Segment Start: RECORDS TO USE

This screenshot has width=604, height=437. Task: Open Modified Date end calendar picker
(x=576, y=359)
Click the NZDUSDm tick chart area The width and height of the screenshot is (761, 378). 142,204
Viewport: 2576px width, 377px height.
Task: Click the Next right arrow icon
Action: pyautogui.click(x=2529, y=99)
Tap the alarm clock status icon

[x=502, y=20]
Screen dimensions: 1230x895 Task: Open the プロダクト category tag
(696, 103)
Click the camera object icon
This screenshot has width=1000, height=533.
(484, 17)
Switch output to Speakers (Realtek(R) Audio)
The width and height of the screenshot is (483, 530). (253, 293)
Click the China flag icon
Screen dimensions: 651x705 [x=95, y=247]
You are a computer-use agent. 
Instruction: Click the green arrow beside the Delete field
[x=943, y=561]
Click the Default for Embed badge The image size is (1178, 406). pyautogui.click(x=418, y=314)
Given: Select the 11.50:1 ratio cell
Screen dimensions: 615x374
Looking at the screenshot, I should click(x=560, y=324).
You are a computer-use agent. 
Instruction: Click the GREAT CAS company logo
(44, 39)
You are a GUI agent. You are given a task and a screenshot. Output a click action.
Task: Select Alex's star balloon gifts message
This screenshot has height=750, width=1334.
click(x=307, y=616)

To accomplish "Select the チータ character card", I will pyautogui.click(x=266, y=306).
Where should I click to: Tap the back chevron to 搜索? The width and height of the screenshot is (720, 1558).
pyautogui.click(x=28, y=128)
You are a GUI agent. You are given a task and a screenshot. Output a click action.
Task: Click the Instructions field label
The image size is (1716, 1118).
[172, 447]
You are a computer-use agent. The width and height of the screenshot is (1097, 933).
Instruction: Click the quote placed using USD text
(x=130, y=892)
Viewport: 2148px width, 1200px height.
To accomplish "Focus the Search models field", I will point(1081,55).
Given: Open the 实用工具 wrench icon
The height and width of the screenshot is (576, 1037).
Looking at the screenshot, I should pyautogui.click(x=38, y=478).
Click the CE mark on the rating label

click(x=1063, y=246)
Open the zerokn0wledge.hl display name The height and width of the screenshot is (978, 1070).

Segment End: RECORDS TO USE

EXERCISE: Please return the records above in their exact form.

SOLUTION TO THE PROBLEM:
This screenshot has width=604, height=437. Task: Open Modified Date end calendar picker
(x=576, y=359)
Click the NZDUSDm tick chart area The width and height of the screenshot is (761, 378). 142,204
Viewport: 2576px width, 377px height.
Task: Click the Next right arrow icon
Action: pyautogui.click(x=2529, y=99)
Tap the alarm clock status icon

[x=502, y=20]
Screen dimensions: 1230x895 Task: Open the プロダクト category tag
(696, 103)
Click the camera object icon
This screenshot has width=1000, height=533.
(484, 17)
Switch output to Speakers (Realtek(R) Audio)
The width and height of the screenshot is (483, 530). (253, 293)
Click the China flag icon
Screen dimensions: 651x705 [x=95, y=247]
You are a computer-use agent. 
Instruction: Click the green arrow beside the Delete field
[x=943, y=561]
Click the Default for Embed badge The image size is (1178, 406). pyautogui.click(x=418, y=314)
Given: Select the 11.50:1 ratio cell
Screen dimensions: 615x374
Looking at the screenshot, I should click(x=560, y=324).
You are a computer-use agent. 
Instruction: Click the GREAT CAS company logo
(44, 39)
You are a GUI agent. You are given a task and a screenshot. Output a click action.
Task: Select Alex's star balloon gifts message
This screenshot has height=750, width=1334.
click(x=307, y=616)

To accomplish "Select the チータ character card", I will pyautogui.click(x=266, y=306).
Where should I click to: Tap the back chevron to 搜索? The width and height of the screenshot is (720, 1558).
pyautogui.click(x=28, y=128)
You are a GUI agent. You are given a task and a screenshot. Output a click action.
Task: Click the Instructions field label
The image size is (1716, 1118).
[172, 447]
You are a computer-use agent. The width and height of the screenshot is (1097, 933).
Instruction: Click the quote placed using USD text
(x=130, y=892)
Viewport: 2148px width, 1200px height.
To accomplish "Focus the Search models field", I will point(1081,55).
Given: Open the 实用工具 wrench icon
The height and width of the screenshot is (576, 1037).
Looking at the screenshot, I should pyautogui.click(x=38, y=478).
Click the CE mark on the rating label

click(x=1063, y=246)
Open the zerokn0wledge.hl display name The height and width of the screenshot is (978, 1070).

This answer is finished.